Le mouvement marxiste dans son déclin
J’ai participé, de 1968 à 1978, à cette aventure dans les rangs de l’organisation trotskiste LC puis LCR. Sans regrets pour mon engagement, pour tout ce que j’ai appris sur le monde sur l’histoire du mouvement ouvrier, sur l’analyse politique des rapports de force, sur le jeu des acteurs dans les organisations. Et sur l’espace de la ville le temps des manifestations… Mais aussi sur une vision mondiale des enjeux politiques actuels. Et pour la camaraderie, pour les rencontres, pour l’ouverture internationale, pour la défense des causes perdues. Avec le sérieux regret d’avoir été aveugle sur la montée des vrais dangers : la pensée libérale qui allait s’emparer du monde progressivement à partir de la fin des années 70.
Le mouvement sociétal-libertaire
C’est, parmi les rejetons de mai 68, l’un des plus visible. Un mouvement largement représenté dans sa version soft par les couches moyennes urbaines instruites, les lecteurs de ‘Libé’ (Libération).
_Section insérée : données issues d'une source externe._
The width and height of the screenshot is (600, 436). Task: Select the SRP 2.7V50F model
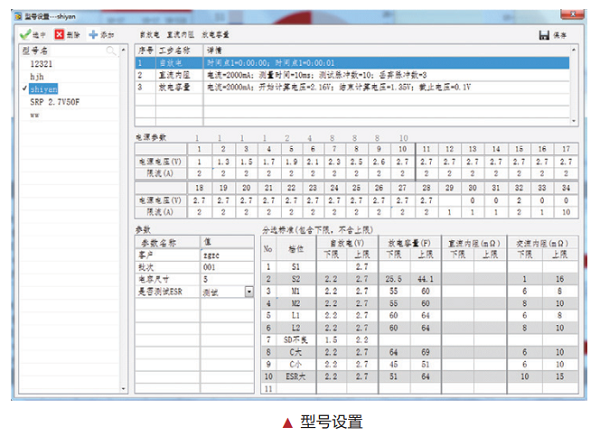pyautogui.click(x=55, y=102)
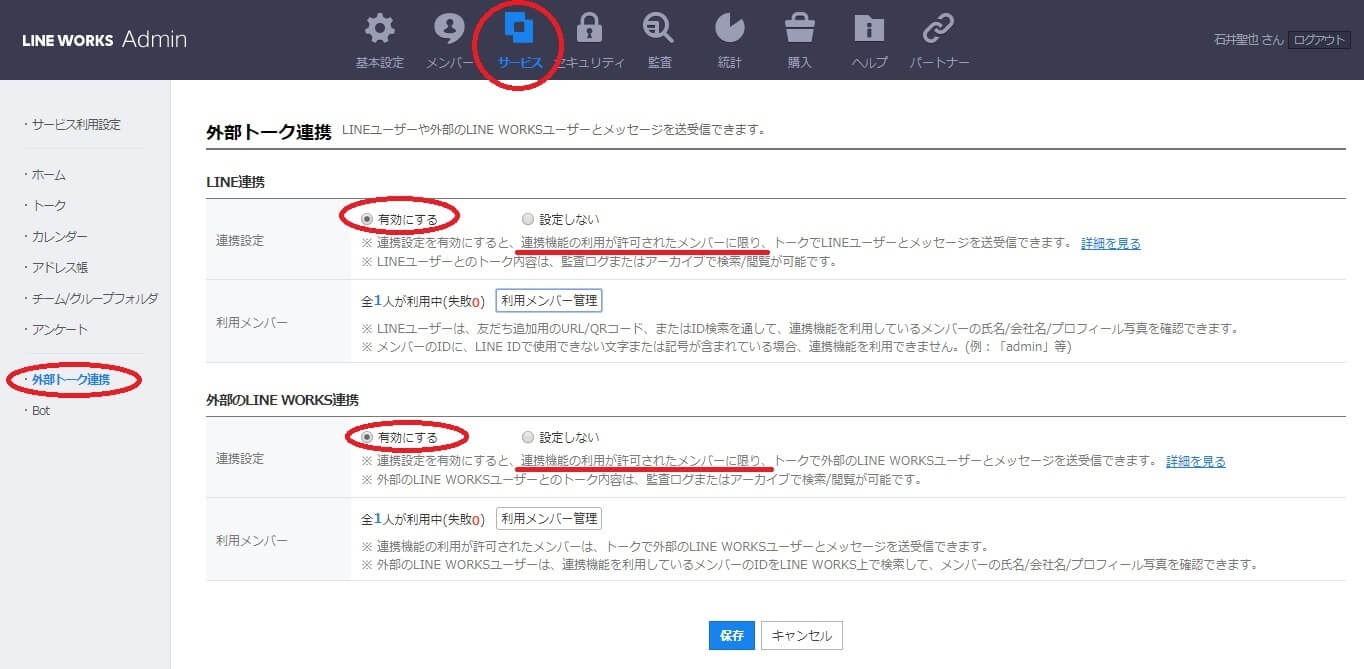Viewport: 1364px width, 669px height.
Task: Open 利用メンバー管理 for LINE連携
Action: 549,300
Un mouvement qui a largement donné ses voix à la social-démocratie, pendant un moment, mais qui peut basculer vers la droite pourvu qu’on lui laisse toujours plus de libertés individuelles. La moyenne bourgeoisie ‘branchée’, qui fait partie des gagnants de la mondialisation (sur un mode mineur), a soutenu la libération de la femme, des homosexuels, le PACS, le mariage pour tous… C’est ce courant qui a accéléré le dé-tricotage sociétal de nos sociétés : toujours plus de libertés, toujours plus de droits, mais pas un mot sur les responsabilités, sur les devoirs associés à ces droits. Et on détourne la tête des droits sociaux !
Le mouvement néo-libéral qui a fini par triompher,
après avoir construit une base intellectuelle (Hayek, Friedman), conquis des leaders politiques (Thatcher, Reagan, puis bien d’autres), imposé une forme d’Etat capturé par les grandes firmes, détruit les pouvoirs des Etats sur leurs espaces territoriaux, ruiné les finances publiques en socialisant les pertes des banques et en ignorant l’évasion fiscale massive des grandes entreprises. Il a fallu aussi mobiliser pour cela des relais d’opinion afin de maintenir une démocratie formelle (élections, pluripartisme, liberté plus ou moins contrôlée de la presse, liberté de création d’organisations…). Les économistes comme producteurs d’idéologie ont été dans leur immense majorité les pourvoyeurs de fumée légitimant ce mouvement, apportant des « justifications scientifiques » à la dérive des inégalités. C’est ce courant qui a largement entamé le dé-tricotage social de nos sociétés, avec ses relais institutionnels à l’OCDE, au FMI, à la Banque mondiale…. Même si, depuis quelques temps, ces organisations tirent le signal d’alarme sur la montée dangereuse des inégalités.
Un rejeton tardif, indirect et tenace : l’extrême droite xénophobe
Un autre des rejetons de mai 68 : un mouvement puisant, au sein de chaque pays européen dans ses racines historiques profondes, et trouvant dans les exclus de la mondialisation de larges relais au sein de chacune des sociétés. La désignation de l’étranger comme cause de tous les maux est un phénomène classique qui fonctionne à plein régime avec l’effondrement de la pensée progressiste et le triomphe du libéralisme pourvoyeur d’exclusion sociale et identitaire.